Fig. 1: Main steps in our clustering by point distribution. I. Kmeans by point in parallel: applies Minibatch kmeans in parallel on selected points of fibers. II. Merging by cluster labels: builds candidate streamline clusters of fibers sharing the same kmeans cluster labels obtained from kmeans. III. Merging cluster centers: merges cluster centers creating groups formed by all streamline cluster centers that share the middle point cluster. Streamlines within each group are then merged for cluster centers with distance $$$d_{ME}(a,b) < d_{max}$$$. Refined clusters are obtained as a result of this step.

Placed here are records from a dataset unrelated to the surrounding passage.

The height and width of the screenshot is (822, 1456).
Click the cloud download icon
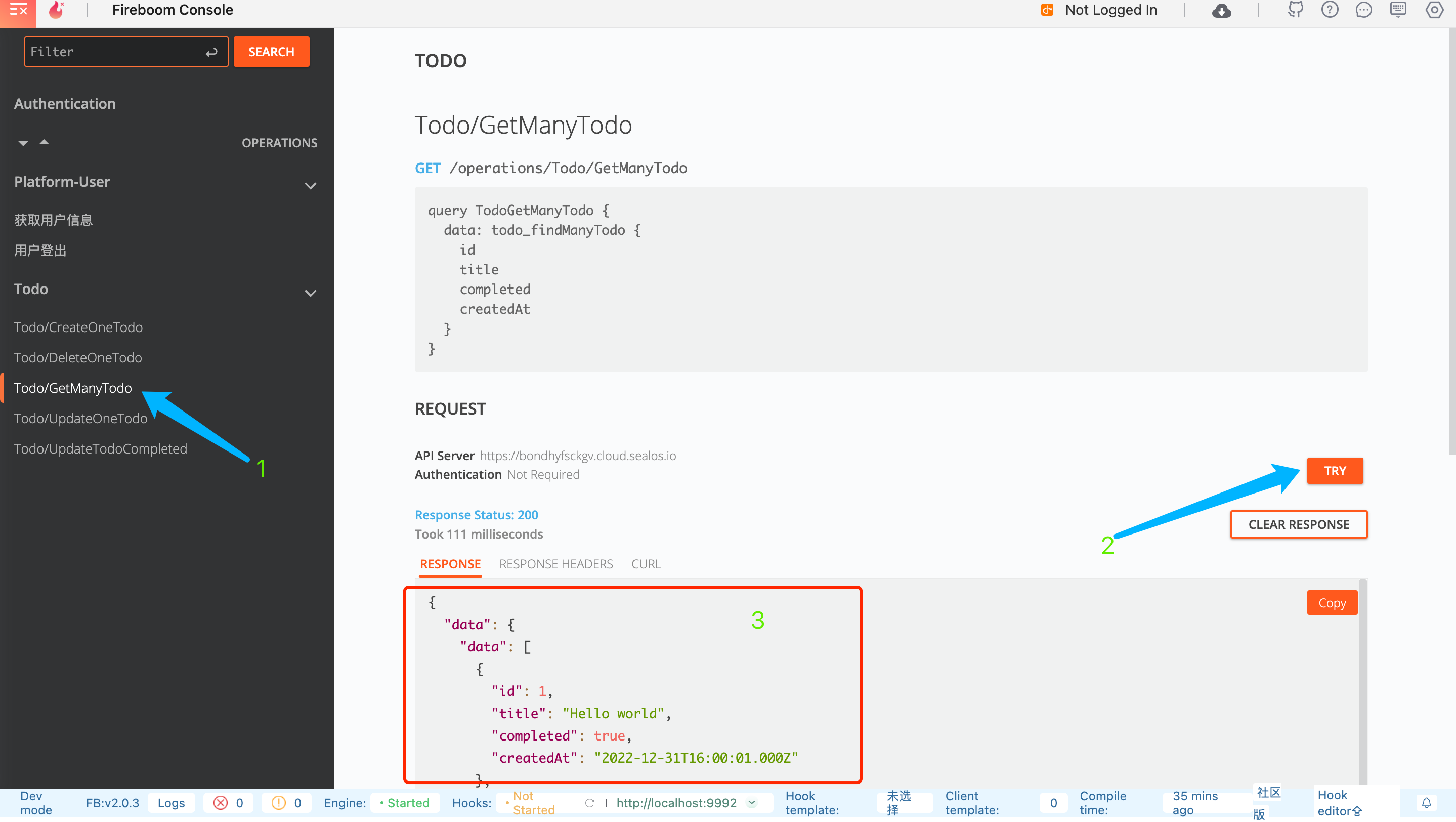(x=1221, y=10)
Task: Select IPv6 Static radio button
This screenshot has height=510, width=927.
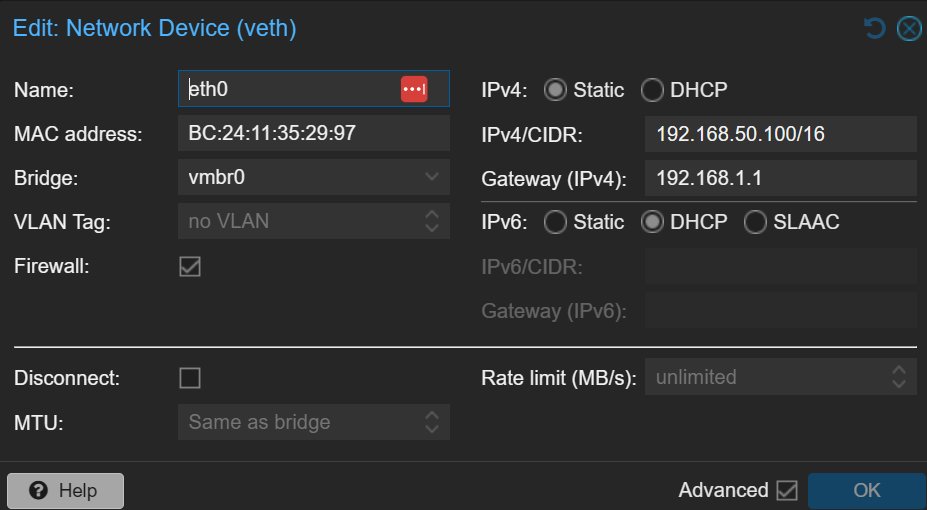Action: [x=555, y=222]
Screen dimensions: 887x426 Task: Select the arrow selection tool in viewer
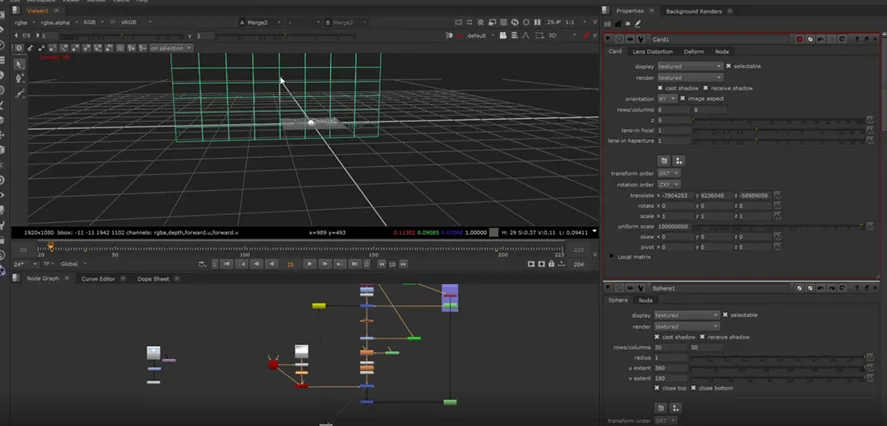point(19,63)
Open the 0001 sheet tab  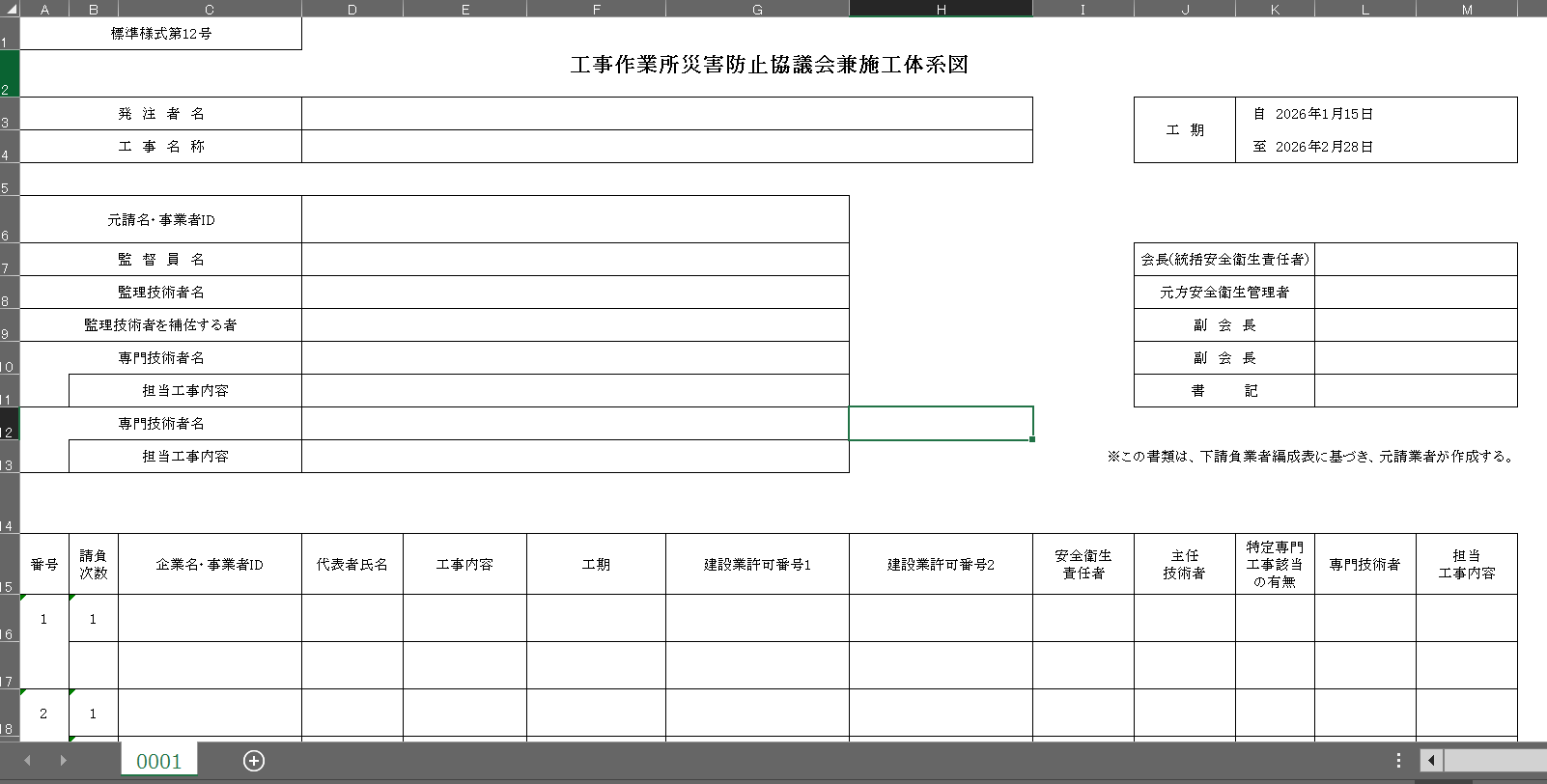(158, 761)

Fig. 2: Elbow method [10] for estimating number of clusters for points 1, 11 and 21. To perform the elbow method, we executed kmeans with different number of clusters for extreme and middle points, and plot the $$$Inertia$$$ as the objective function. $$$Inertia$$$ is defined as the sum of squared distance for each point to its assigned cluster centroid: $$$ Inertia = \sum_i d(i,c)$$$, where $$$d(i,c)$$$ is the squared distance of each cluster point $$$i$$$ to the centroid $$$c$$$ of its assigned cluster.

Fig. 3: Point clusters resulting from MiniBatch kmeans for points 1 (a) and 17 (b), using 150 clusters for each point.

Fig. 4: (a-d) Subsets of clusters obtained after steps II and III. (a-b) Streamline Clusters resulting from merging point labels (step II). Selections of the 20 biggest clusters, for fibers with length superior or equal to 100mm(a) and inferior to 100mm (b) are shown. (c-d) Refined Streamline Clusters resulting from merging streamline cluster centers (step III). Selections of the 20 biggest clusters, for fibers with length superior or equal to 100mm(d) and inferior to 100mm (d) are shown. (f) Histogram of number of streamlines for the 20 biggest clusters after steps II and III.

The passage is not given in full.